Las células pasan una a una delante de un láser. El láser ilumina cada célula y se mide la luz que produce.

Se analizan dos tipos de señales:

• Dispersión frontal de la luz: indica el tamaño celular.
• Dispersión lateral de la luz: indica la complejidad interna o granularidad.

Si la célula tiene anticuerpos fluorescentes, emite luz que indica qué moléculas posee. Lo importante: se analiza cada célula individualmente, no un promedio.

4. Separación celular por citometría (FACS)

Algunos citómetros pueden separar células específicas. Se les aplica una carga eléctrica y se aíslan subpoblaciones celulares puras. Sirve para estudios funcionales y de investigación.

5. Preparación de las muestras

La muestra debe:

• Representar bien el tejido.
• Tener pocas células rotas o agregadas.
• Conservar las características celulares.
• Tener suficientes células.

Las muestras sólidas se disgregan de forma mecánica o química. Hay que evitar métodos que alteren los marcadores celulares.

6. Componentes del citómetro de flujo

Sistema hidráulico
Conduce las células en un líquido isotónico en fila, una a una.

Sistema de iluminación
Láser que ilumina las células (488 nm es el más usado).

Sistema óptico
Recoge la luz dispersada y la fluorescencia mediante filtros y detectores.

Sistema electrónico
Convierte la luz en señales eléctricas y controla la separación celular.

Sistema de análisis de datos
Procesa la información y la muestra en gráficos.

7. Calibración y control del equipo

Es imprescindible para resultados fiables. Incluye:

• Calibración del láser con patrones.
• Control de calidad diario.
• Controles negativos, positivos y conocidos.
• Ajustes para evitar solapamiento de fluorescencias.

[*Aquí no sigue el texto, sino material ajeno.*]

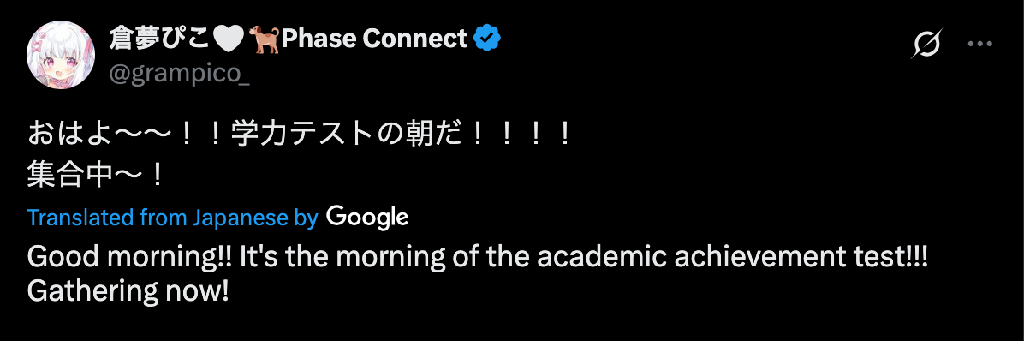Screen dimensions: 1024x341
Task: Click the Google logo in translation credit
Action: pyautogui.click(x=367, y=217)
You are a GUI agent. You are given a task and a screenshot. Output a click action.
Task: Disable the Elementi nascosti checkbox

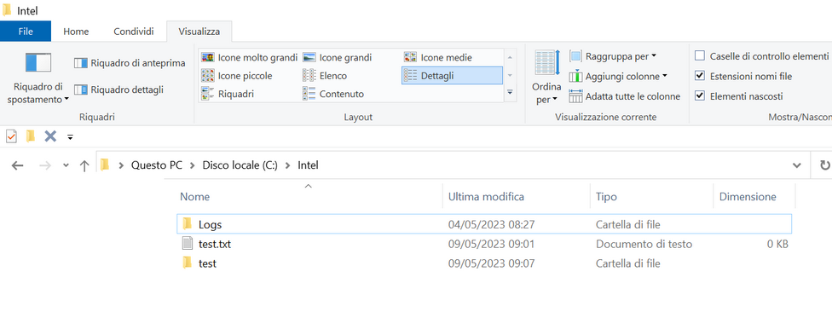tap(700, 96)
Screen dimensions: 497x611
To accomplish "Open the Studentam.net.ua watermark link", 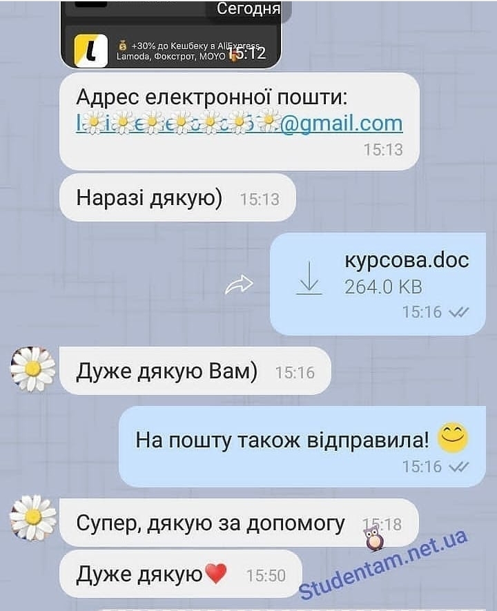I will point(383,564).
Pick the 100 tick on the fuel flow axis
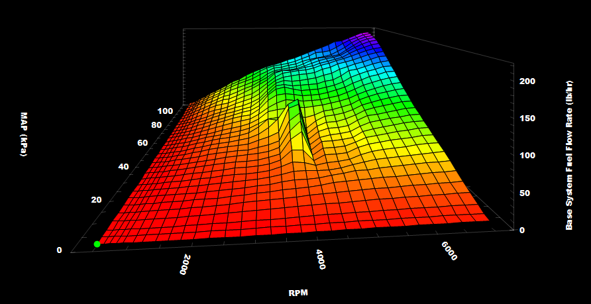 (527, 155)
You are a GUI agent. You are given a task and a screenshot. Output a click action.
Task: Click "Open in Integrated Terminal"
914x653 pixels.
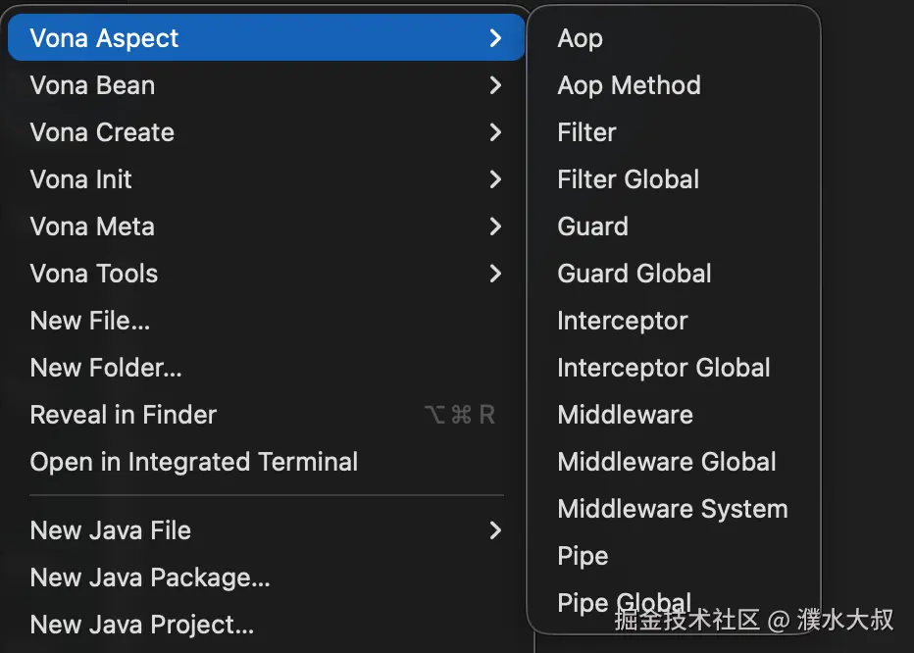tap(193, 462)
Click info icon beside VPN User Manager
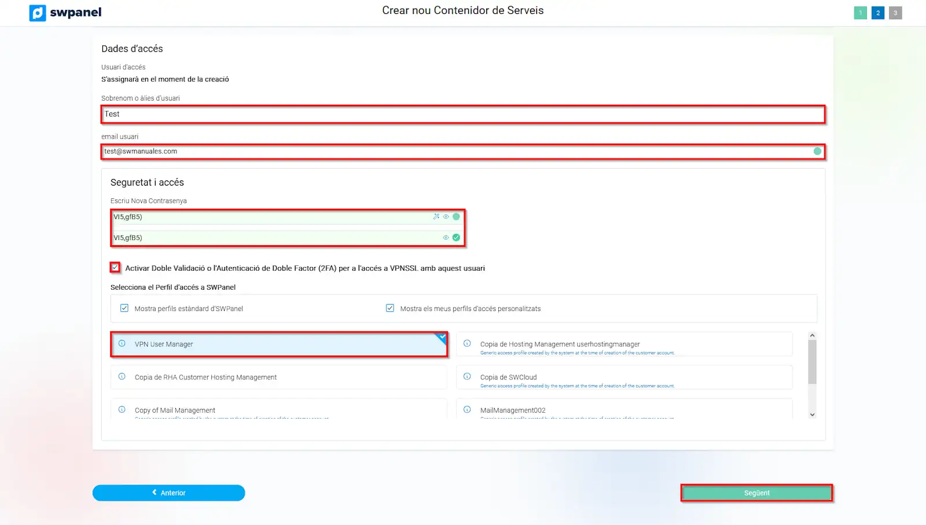 [x=122, y=343]
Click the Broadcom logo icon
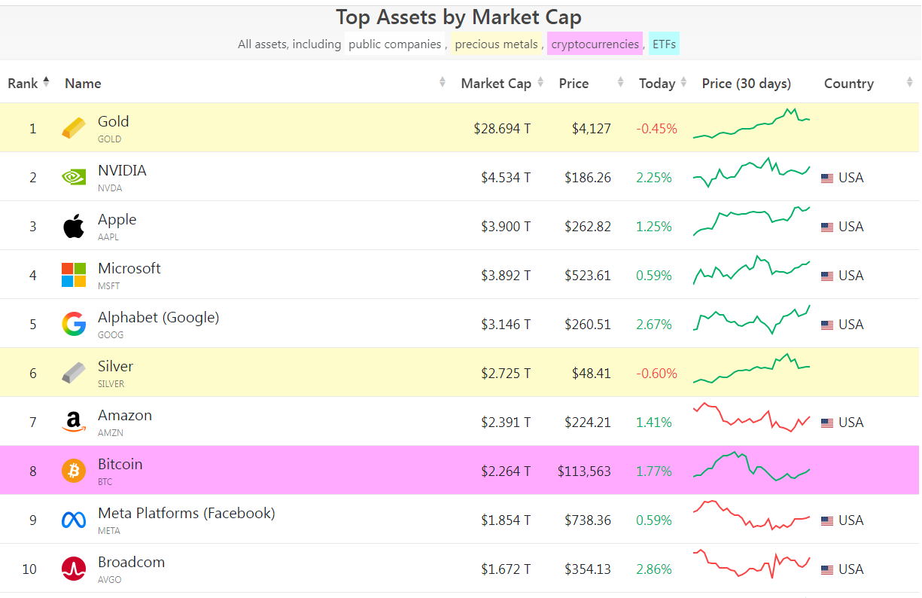 click(74, 569)
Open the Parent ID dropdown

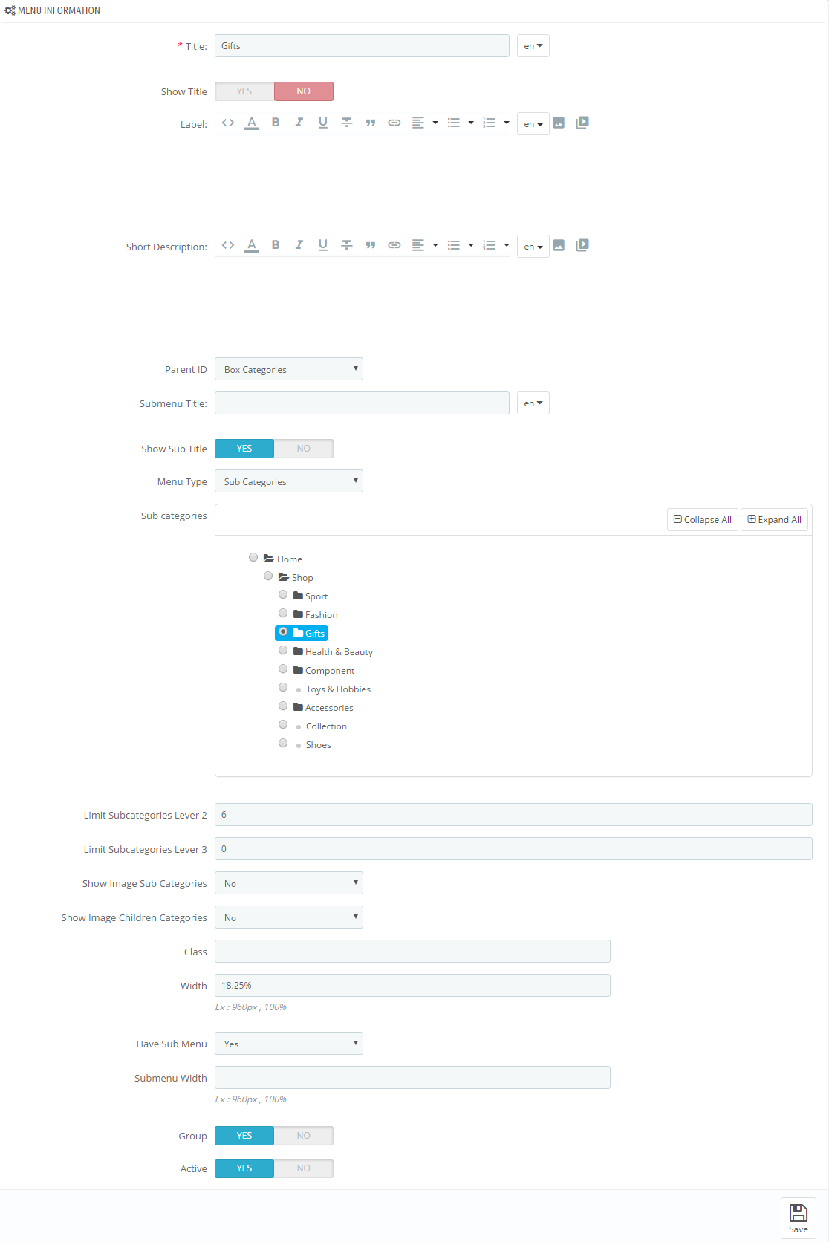pos(289,369)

Se usan microesferas fluorescentes como referencia.

8. Análisis de resultados

Se mide:

• Número de células.
• Porcentaje de células positivas y negativas.
• Intensidad de fluorescencia.

Los resultados se comparan con controles y se repiten al menos tres veces.

Formas de representación:

• Histogramas: una o dos variables.
• Diagramas de dispersión: cada punto es una célula.
• Diagramas de contorno: representación tridimensional.

9. Aplicaciones de la citometría de flujo

Identificación celular en sangre
Permite clasificar células normales y patológicas. Determina linaje celular, maduración y activación.

Estudio de linfocitos
– Linfocitos T
– Linfocitos B
– Subpoblaciones específicas

Muy importante en inmunodeficiencias, trasplantes y VIH.

Leucemias y linfomas
– Diagnóstico preciso
– Clasificación del tipo de tumor
– Detección de enfermedad mínima residual
– Seguimiento de tratamientos

Otras aplicaciones
– Detección de células activadas
– Estudio de autoanticuerpos
– Diagnóstico de defectos celulares
– Estudio de basófilos en alergias

Cuantificación de moléculas
– Proteínas
– Anticuerpos
Usa microesferas fluorescentes para medir concentración.

10. Otras técnicas de separación celular

Centrifugación en gradiente
Separa por tamaño y densidad.

Formación de rosetas
Separa por capacidad de adhesión celular.

Panning para linfocitos
Placas con anticuerpos capturan una subpoblación concreta.

Separación inmunomagnética
Las células se marcan con partículas magnéticas y se separan con un imán. Puede ser:

• Selección positiva (se queda la célula deseada).
• Selección negativa (se eliminan las no deseadas).